UNE FOIS n’est pas coutume, c’est un fait clinique, peu ou pas recensé par les références bibliographiques, qui fait l’objet d’un article dans « la Presse médicale ». Il émane de l’équipe de tabacologie du Pr Gilbert Lagrue (hôpital Albert-Chenevier, Créteil). A titre de démonstration, trois cas cliniques étayent leur description de la constipation survenant dès le début du sevrage tabagique.
En fait, la constipation n’est pas incluse dans la liste des symptômes accompagnant le sevrage tabagique. Et pourtant, l’équipe s’en inquiète auprès de ses patients. Elle est décrite comme opiniâtre, accompagnée de troubles fonctionnels importants (ballonnement avec sensation de gonflement intestinal diffus). Cette constipation peut constituer un motif de reprise du tabagisme.
Les trois cas cliniques présentés sont d’ailleurs assez représentatifs de cette description clinique. L’équipe rapporte les observations de trois patientes de plus de 50 ans. Elles consommaient toutes de 30 à 40 cigarettes par jours. Dès le premier ou le deuxième jour de sevrage est apparue la constipation. Les trois patientes avaient déjà fait l’expérience de cette relation de cause à effet. Elles avaient aussi remarqué, dès la reprise du tabac, la restauration de la fonction intestinale.
Des sels de magnésium.
L’attitude thérapeutique a consisté en la prescription de sels de magnésium. Mais l’effet du traitement s’est estompé, chez les patientes, au bout de quelques semaines. Il a donc été remplacé par de la néostigmine, 1 ou 2 comprimés par jour (Prostigmine, qui n’existe plus sous cette forme), chez deux patientes, et par de la pyridostigmine, 1 ou 2 comprimés par jour, chez la troisième. La thérapeutique parasympathomimétique a été rapidement efficace. Elle a été poursuivie pendant six à huit mois selon les cas, après un ajustement des doses.

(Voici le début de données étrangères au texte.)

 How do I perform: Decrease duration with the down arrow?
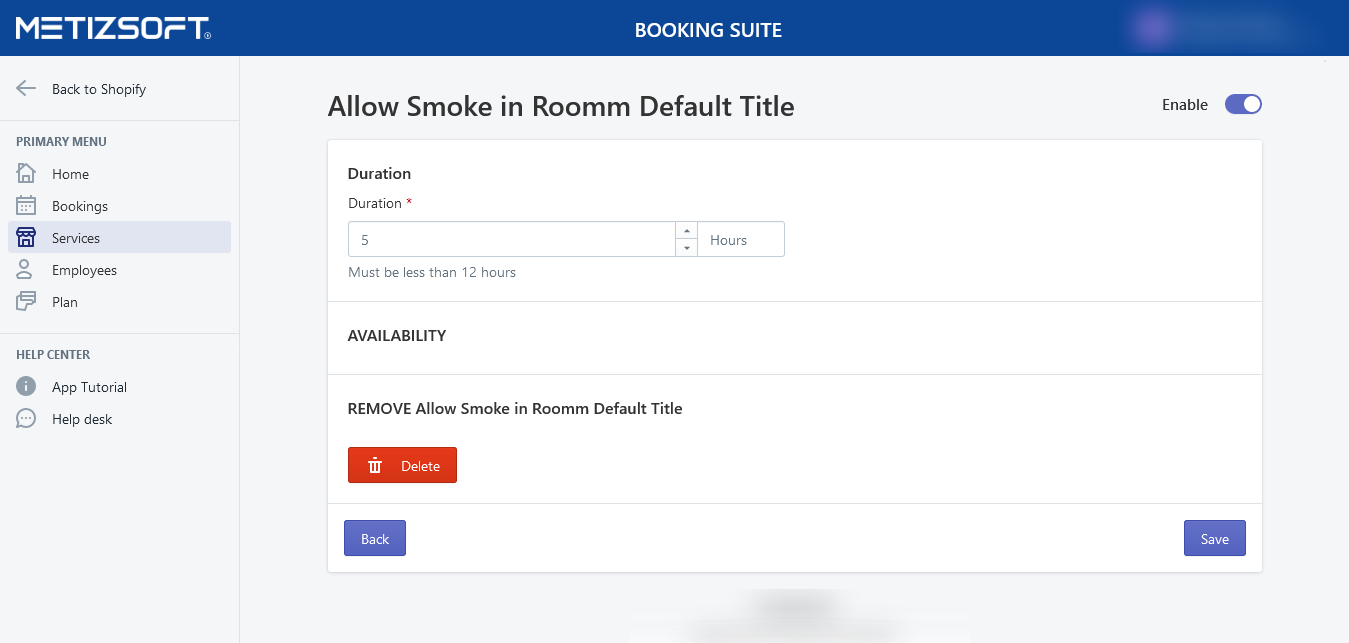(686, 248)
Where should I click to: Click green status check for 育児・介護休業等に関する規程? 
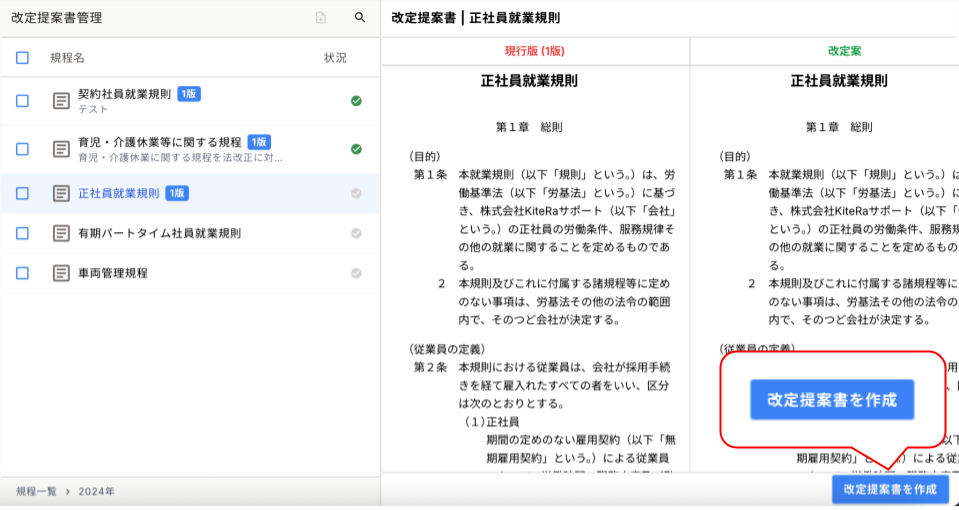[x=356, y=149]
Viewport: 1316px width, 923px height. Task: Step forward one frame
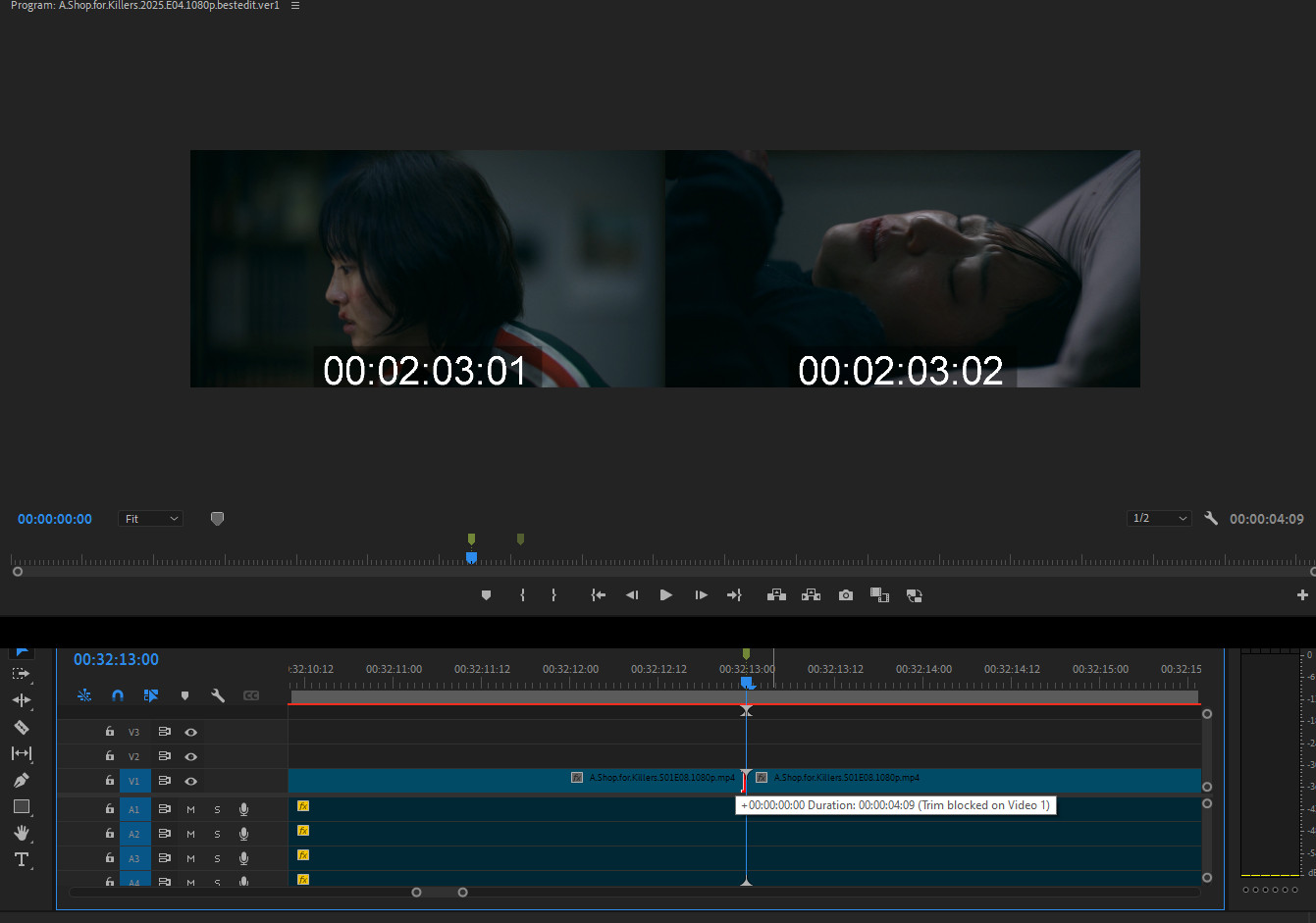[701, 595]
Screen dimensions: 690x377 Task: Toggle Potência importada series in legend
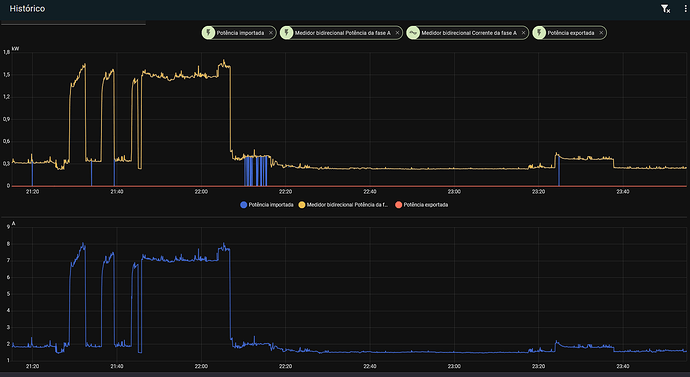click(267, 205)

La littérature sur ce thème comporte une étude récente auprès de 514 fumeurs parvenus à un sevrage. Une constipation a été relevée dans 17 % des cas. Le symptôme est indépendant du score global de sevrage, notamment des troubles du sommeil ou de l’humeur. «L’expérience clinique a montré l’existence d’un lien chronologique étroit entre cigarette du matin et trouble du transit intestinal», relèvent les auteurs.
Reste à expliquer le phénomène. Il relève de données pharmacologiques classiques. La nicotine se substitue à l’acétylcholine sur les récepteurs à la nicotine. Au niveau du tractus intestinal, elle stimule le système parasympathique et augmente de ce fait le tonus et le péristaltisme. A l’inverse, à l’arrêt brutal de la nicotine, le tonus et la motilité gastro-intestinale diminuent. Ce qui s’accompagne d’une distension colique. Incidemment, le médecin comprend d’emblée l’inefficacité des laxatifs de lests dans cette indication. Il semble plus logique d’avoir recours à des molécules susceptibles de stimuler le péristaltisme, comme la néostigmine ou la pyridostigmine. Il s’agit de parasympathicomimétiques ayant aussi une action anticholinestérasique. Elles provoquent une réapparition du tonus musculaire lisse iléal et colique, ainsi que des contractions péristaltiques.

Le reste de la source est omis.